En un principio Pedro pensó decirle que no, pero luego recordó que, para su desgracia, Mateo era el único amigo que todavía no había huido de su lado después de conocer a su familia. Aunque quizá no fuera la clase de amistad que Pedro deseaba, sí era la única que había perdurado hasta entonces.


—Marchaos, chicos, yo tengo que hablar con Mateo —les dijo despreocupadamente a sus colegas, mientras se volvía algo enfadado hacia su persistente compañero, que, una vez más, lo atosigaba con algo que no tenía cabida en su ocupada vida de aguerrido deportista y estudiante de élite—. ¡Por enésima vez, Mateo: no pienso darte nada más para tu periódico! Aquélla fue una historia que escribí en broma y que presenté en el buzón de sugerencias de tu club de periodismo.


Algo que, definitivamente, no volveré a hacer.


—¡Pero Pedro, con ese texto las ventas del periódico han subido! ¡Incluso tienes fans que quieren leer más de tus historias! ¡Por favor! Sólo te pido un escrito cada semana, y si es mucho para ti, incluso uno cada mes… ¡pero vuelve a escribir algo para el periódico del instituto!


—¡No, no y no! ¿Por qué no le pides a alguno de tus colegas de periodismo que escriba alguna tonta historia y lo firmas con el seudónimo que yo me puse? Los estúpidos del instituto ni se darán cuenta.

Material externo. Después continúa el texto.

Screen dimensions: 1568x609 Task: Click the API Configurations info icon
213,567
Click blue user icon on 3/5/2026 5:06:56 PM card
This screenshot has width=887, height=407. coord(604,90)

—¡Porque no es lo mismo, Pedro! Y créeme cuando te digo que esos estúpidos, como tú los llamas, sí se darían cuenta.


—Me da igual, Mateo, no pienso hacerlo y ésa es mi última palabra, ¡así que deja de perseguirme antes de que acabes con mi paciencia y decida meterte la cabeza en el váter! —le advirtió seriamente Pedro, cada vez más decidido a llevar a cabo su amenaza si con ello conseguía librarse del engorroso problema que era tener a un pardillo siempre detrás de él.